Frank started the business conservatively ... in his garage. But, call it good timing, a keen entrepreneurial spirit or both—the business took off and moved from garage to factory in just a short time. And, over the years that followed, his industrial abrasives helped to put astronauts on the moon and enabled military and experimental planes to slip more smoothly through the wild blue yonder. Frank even met fellow Ohioan, astronaut and former senator John Glenn back in the glory days. They remained friends for the rest of Frank's life.
Once the Apollo Space Program proved that moon travel was both feasible and repeatable, funding began to dry up for moon missions. In the late 1960s, Frank responded by shifting the family business over into retail abrasives. His premium quality sanding products weren't limited to industrial applications: woodworkers, auto buffs and other hobbyists could benefit from them, too. And, of course, the manufacturing processes and quality standards were already in place. Ali began to sell sandpaper to various hardware store chains, as well as auto supply stores. That tradition of quality consumer abrasives continues today. Now, all four of Frank's sons are actively involved in the family business, manufacturing thousands of feet of American-made sandpaper every day.

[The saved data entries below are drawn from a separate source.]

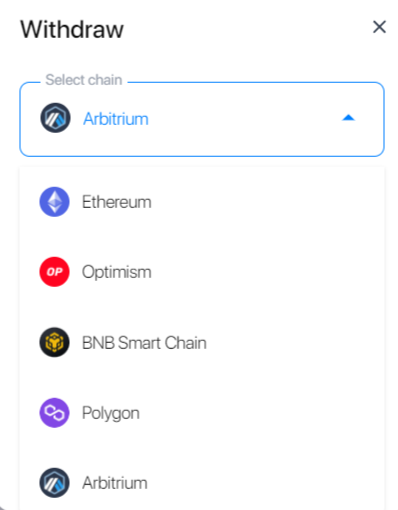Choose Ethereum from the chain list
The image size is (398, 510).
click(x=117, y=202)
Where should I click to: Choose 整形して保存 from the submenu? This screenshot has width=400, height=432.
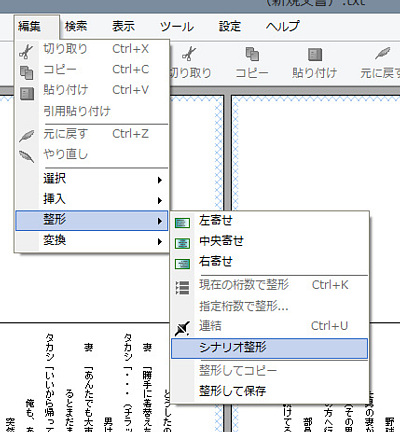click(x=269, y=391)
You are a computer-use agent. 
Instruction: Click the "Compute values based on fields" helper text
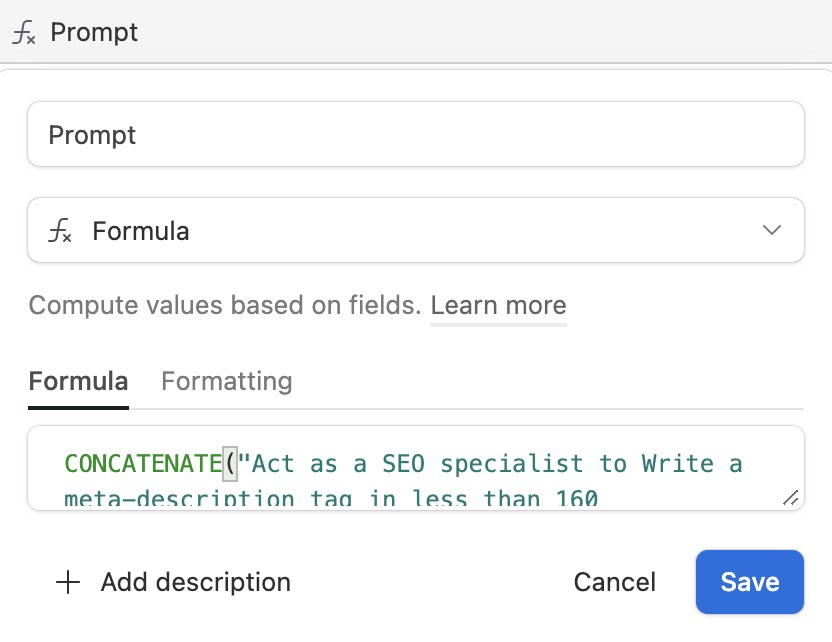click(x=224, y=305)
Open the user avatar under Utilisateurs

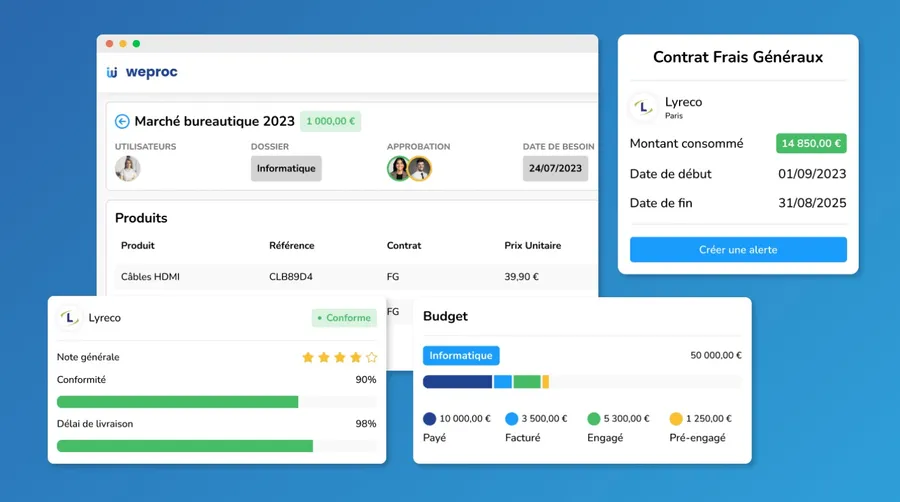click(127, 169)
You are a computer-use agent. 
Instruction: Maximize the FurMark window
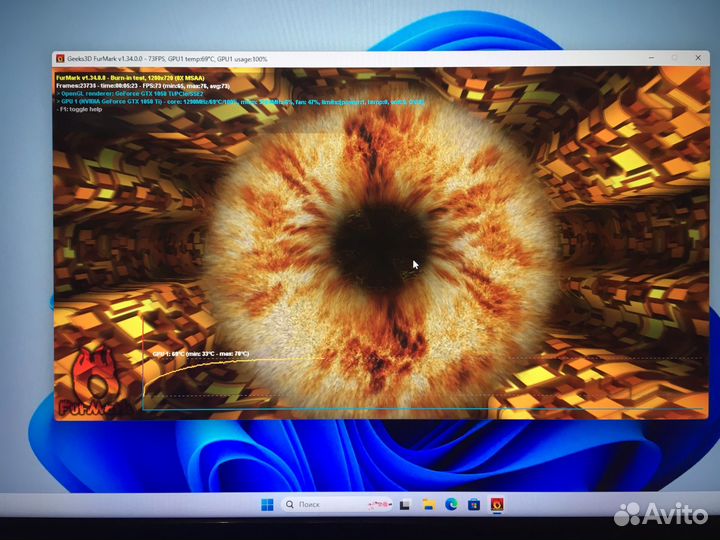(x=673, y=59)
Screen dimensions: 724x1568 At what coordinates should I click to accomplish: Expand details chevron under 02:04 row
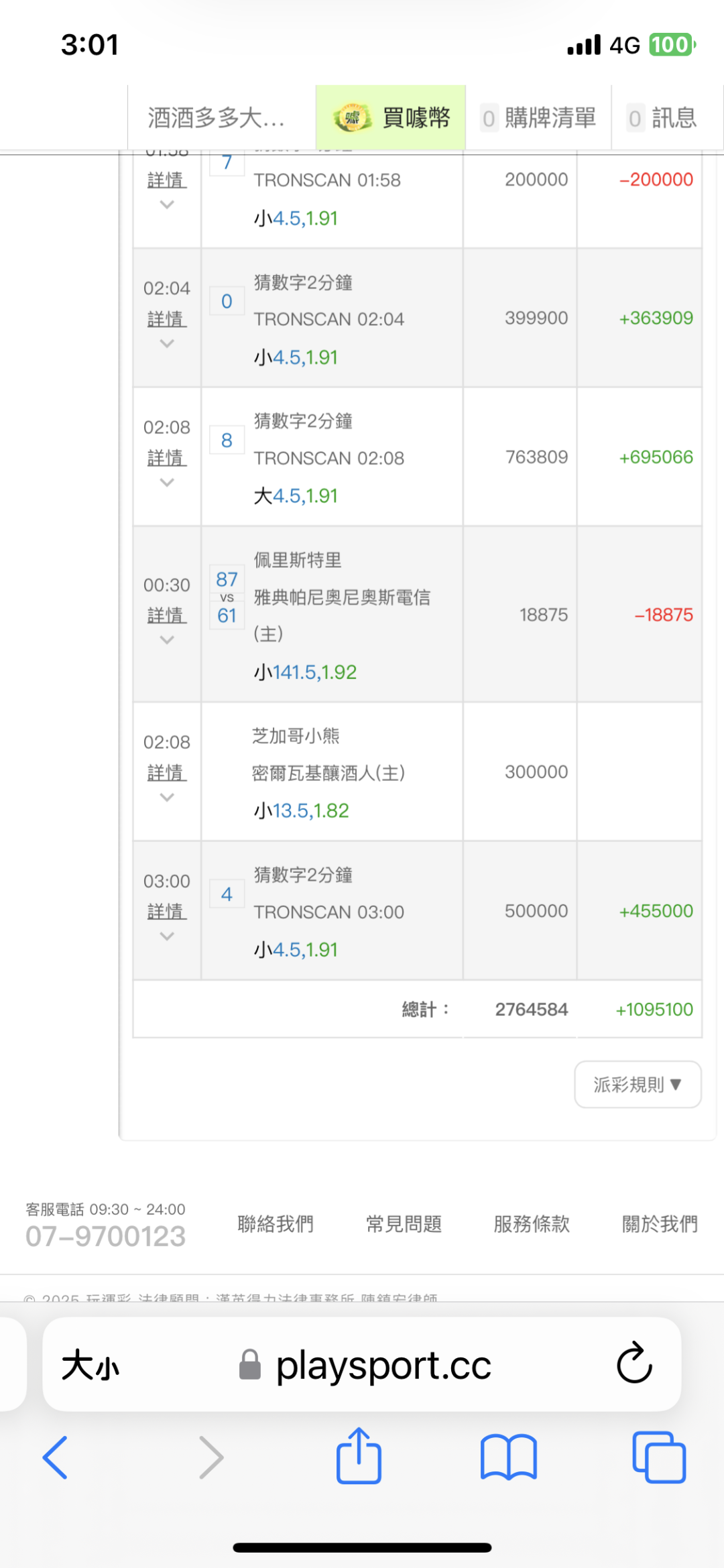167,344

I also learned that these Ali boys are a resourceful lot. Frank and his sons literally designed and built, the colossus of a machine that manufactures their Gator Finishing Products. They call it, ominously, "The Maker," and it has to be at least a football field long. If you've ever seen a continuous-feed web printing press in operation, you'd get the gist of how "The Maker" churns out sandpaper. Giant rolls of substrate, which can be either paper or cloth, feed into one end of the machine. It applies resin and a layer of grit (technically called grains), bakes it one or more times depending on the product, and then rolls up the completed bulk sandpaper on the other end. An electrostatic charge draws the grains up onto the glue-wetted substrate like a magnet. Unlike a gravity-based process, which would lay down the grains more or less randomly, a static current ensures that the largest flat facets of the grains end up glued to the paper. That way, their pointed tips face out. It's an important detail that improves the abrasive longevity and performance.
From there, the sandpaper receives pressure-sensitive adhesive and either backing paper or a layer of fabric for hook-and-loop use. Sometimes the rolls are fed through another machine that bends the sheet several times to improve its flexibility. Then the sandpaper is die-cut into sheets, discs or belts before it's packed up and shipped out to hardware stores and home centers. I was able to see the entire manufacturing process walking the building from one end to the other.
Ali Industries also makes an innovative line of pliable, ergonomic ZIP Sander™ hand-sanding products, plus concrete and metal grinding wheels. The company even prints its own packaging and manufactures metal product display units — all under one roof in Fairborn, Ohio. But, keeping everything close to home just makes sense to the Alis. Phillip sums up the company's mom-and-pop approach to quality this way: "My brothers and I grew up in this factory. Abrasives are all we know, and that's why we'll continue to be an innovative leader in consumer abrasives."
The trip to Ali Industries gave me new respect for sandpaper—what admittedly has to be the least appreciated of woodworking supplies. Sure, the process of sanding might be tedious, but quality abrasives can make the job faster and easier. There's definitely more technology and process that goes into sandpaper manufacturing than I ever would have imagined.
Editor's Note: I first wrote about my trip to Ali Industries on our Woodworker's Journal blog shortly after we launched it, so I imagine many of you may not have run across it at that time.